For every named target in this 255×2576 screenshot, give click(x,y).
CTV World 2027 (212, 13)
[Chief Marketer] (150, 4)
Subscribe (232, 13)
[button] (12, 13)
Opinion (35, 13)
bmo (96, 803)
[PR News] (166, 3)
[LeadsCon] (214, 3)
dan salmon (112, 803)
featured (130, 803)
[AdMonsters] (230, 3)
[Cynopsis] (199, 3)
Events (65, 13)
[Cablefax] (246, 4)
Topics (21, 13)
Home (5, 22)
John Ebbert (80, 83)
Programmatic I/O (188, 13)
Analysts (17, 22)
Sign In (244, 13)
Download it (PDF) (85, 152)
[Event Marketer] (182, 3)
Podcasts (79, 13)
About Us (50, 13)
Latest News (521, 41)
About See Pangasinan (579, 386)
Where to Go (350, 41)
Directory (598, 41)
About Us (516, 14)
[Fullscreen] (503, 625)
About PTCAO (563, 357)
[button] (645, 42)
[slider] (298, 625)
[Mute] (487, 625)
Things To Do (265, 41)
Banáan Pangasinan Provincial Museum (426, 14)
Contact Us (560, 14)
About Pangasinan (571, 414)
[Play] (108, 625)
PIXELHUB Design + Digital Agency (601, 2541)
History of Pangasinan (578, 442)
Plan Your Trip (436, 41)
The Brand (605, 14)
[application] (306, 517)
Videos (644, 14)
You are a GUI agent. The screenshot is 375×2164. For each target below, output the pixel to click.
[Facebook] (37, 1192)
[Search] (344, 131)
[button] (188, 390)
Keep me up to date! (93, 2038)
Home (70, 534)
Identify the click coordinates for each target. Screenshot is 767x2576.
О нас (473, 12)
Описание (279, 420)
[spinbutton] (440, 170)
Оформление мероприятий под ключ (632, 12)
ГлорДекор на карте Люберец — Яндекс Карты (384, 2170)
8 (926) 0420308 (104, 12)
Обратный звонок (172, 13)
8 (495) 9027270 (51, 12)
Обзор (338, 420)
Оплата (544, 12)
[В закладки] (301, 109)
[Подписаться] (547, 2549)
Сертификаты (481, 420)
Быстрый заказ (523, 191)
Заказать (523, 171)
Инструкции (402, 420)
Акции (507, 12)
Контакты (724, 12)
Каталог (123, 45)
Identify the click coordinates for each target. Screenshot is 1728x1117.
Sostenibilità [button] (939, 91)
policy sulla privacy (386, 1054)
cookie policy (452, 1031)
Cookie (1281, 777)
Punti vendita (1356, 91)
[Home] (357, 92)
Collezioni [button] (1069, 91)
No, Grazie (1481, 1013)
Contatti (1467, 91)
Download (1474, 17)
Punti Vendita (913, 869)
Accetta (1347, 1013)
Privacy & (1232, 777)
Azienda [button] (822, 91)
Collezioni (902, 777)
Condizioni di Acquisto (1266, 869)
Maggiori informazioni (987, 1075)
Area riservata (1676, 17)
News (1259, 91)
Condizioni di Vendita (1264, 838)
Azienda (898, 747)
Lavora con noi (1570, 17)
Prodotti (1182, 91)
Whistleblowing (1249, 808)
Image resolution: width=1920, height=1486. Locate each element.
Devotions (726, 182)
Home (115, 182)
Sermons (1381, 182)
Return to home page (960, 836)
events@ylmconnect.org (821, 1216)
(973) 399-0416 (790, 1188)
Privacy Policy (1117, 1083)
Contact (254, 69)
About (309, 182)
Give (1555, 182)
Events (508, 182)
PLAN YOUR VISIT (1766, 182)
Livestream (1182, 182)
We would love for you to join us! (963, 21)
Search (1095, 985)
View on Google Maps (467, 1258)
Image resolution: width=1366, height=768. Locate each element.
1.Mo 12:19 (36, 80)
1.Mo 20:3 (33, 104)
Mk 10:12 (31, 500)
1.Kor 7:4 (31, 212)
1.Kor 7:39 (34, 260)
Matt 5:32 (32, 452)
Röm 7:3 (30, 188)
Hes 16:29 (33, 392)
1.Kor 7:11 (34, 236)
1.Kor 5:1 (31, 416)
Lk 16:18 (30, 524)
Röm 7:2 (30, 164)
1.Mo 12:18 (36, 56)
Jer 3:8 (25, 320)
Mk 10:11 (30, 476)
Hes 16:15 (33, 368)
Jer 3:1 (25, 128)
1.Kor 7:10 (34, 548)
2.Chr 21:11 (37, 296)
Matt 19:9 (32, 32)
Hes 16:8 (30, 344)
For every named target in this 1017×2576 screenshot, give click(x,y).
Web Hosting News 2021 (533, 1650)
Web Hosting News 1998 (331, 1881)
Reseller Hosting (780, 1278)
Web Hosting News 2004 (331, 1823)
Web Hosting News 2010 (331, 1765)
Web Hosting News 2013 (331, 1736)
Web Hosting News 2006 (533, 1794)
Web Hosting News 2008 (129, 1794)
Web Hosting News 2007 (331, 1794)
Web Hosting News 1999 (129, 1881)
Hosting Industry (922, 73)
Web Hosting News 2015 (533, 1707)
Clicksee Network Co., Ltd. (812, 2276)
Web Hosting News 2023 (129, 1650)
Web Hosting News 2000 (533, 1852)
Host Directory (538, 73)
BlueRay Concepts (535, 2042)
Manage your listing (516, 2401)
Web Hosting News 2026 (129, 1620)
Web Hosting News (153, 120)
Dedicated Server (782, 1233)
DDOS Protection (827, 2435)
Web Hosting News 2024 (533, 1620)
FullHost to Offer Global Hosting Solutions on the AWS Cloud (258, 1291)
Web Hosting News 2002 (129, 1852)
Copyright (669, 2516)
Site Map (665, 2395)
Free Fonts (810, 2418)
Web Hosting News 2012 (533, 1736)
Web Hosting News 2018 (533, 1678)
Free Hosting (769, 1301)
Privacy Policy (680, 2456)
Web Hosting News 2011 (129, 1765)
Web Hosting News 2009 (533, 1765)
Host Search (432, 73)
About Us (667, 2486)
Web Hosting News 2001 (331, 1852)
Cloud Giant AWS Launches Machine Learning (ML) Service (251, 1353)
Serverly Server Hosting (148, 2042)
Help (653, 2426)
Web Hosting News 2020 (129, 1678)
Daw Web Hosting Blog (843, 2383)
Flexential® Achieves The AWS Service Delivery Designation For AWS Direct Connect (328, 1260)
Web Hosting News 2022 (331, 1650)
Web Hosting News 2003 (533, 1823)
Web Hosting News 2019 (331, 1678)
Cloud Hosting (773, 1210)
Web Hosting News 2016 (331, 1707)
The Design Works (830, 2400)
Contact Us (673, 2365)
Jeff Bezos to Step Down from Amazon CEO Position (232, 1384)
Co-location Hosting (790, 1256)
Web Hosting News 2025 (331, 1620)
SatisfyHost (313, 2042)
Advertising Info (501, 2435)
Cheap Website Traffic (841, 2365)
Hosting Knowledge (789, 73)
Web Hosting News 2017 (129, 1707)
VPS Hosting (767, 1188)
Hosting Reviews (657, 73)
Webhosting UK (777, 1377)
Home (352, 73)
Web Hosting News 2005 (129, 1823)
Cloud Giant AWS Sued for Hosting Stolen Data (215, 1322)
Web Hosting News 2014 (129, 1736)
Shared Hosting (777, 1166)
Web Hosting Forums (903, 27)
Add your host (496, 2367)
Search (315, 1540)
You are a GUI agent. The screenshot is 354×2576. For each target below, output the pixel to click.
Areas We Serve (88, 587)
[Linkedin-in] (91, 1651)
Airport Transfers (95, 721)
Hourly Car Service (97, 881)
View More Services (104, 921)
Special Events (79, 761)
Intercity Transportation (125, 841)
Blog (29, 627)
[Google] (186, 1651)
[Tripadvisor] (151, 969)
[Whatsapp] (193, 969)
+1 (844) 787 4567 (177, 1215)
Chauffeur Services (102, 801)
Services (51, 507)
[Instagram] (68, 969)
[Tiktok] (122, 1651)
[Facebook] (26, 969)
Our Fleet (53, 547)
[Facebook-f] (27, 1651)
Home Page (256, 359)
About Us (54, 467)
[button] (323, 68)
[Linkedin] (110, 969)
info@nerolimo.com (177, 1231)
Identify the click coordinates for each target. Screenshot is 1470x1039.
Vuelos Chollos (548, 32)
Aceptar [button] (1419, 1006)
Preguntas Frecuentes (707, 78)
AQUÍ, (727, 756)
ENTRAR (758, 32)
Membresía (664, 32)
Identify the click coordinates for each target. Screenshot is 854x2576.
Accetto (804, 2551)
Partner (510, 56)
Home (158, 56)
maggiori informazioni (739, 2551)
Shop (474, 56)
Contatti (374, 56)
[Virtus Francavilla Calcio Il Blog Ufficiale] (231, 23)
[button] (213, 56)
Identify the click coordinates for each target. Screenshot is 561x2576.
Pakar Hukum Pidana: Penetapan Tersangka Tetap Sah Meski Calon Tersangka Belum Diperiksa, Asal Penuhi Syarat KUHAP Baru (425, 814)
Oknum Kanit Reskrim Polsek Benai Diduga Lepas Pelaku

■ ■ ■ ■ ■

• _Task objective_
Copy out the lines above exactly, beginning at the one that contains "Web Hosting News 2025 (331, 1620)" and ending at the one that contains "Cloud Giant AWS Sued".

• _Reply to the task_
Web Hosting News 2025 (331, 1620)
SatisfyHost (313, 2042)
Advertising Info (501, 2435)
Cheap Website Traffic (841, 2365)
Hosting Knowledge (789, 73)
Web Hosting News 2017 (129, 1707)
VPS Hosting (767, 1188)
Hosting Reviews (657, 73)
Webhosting UK (777, 1377)
Home (352, 73)
Web Hosting News 2005 (129, 1823)
Cloud Giant AWS Sued for Hosting Stolen Data (215, 1322)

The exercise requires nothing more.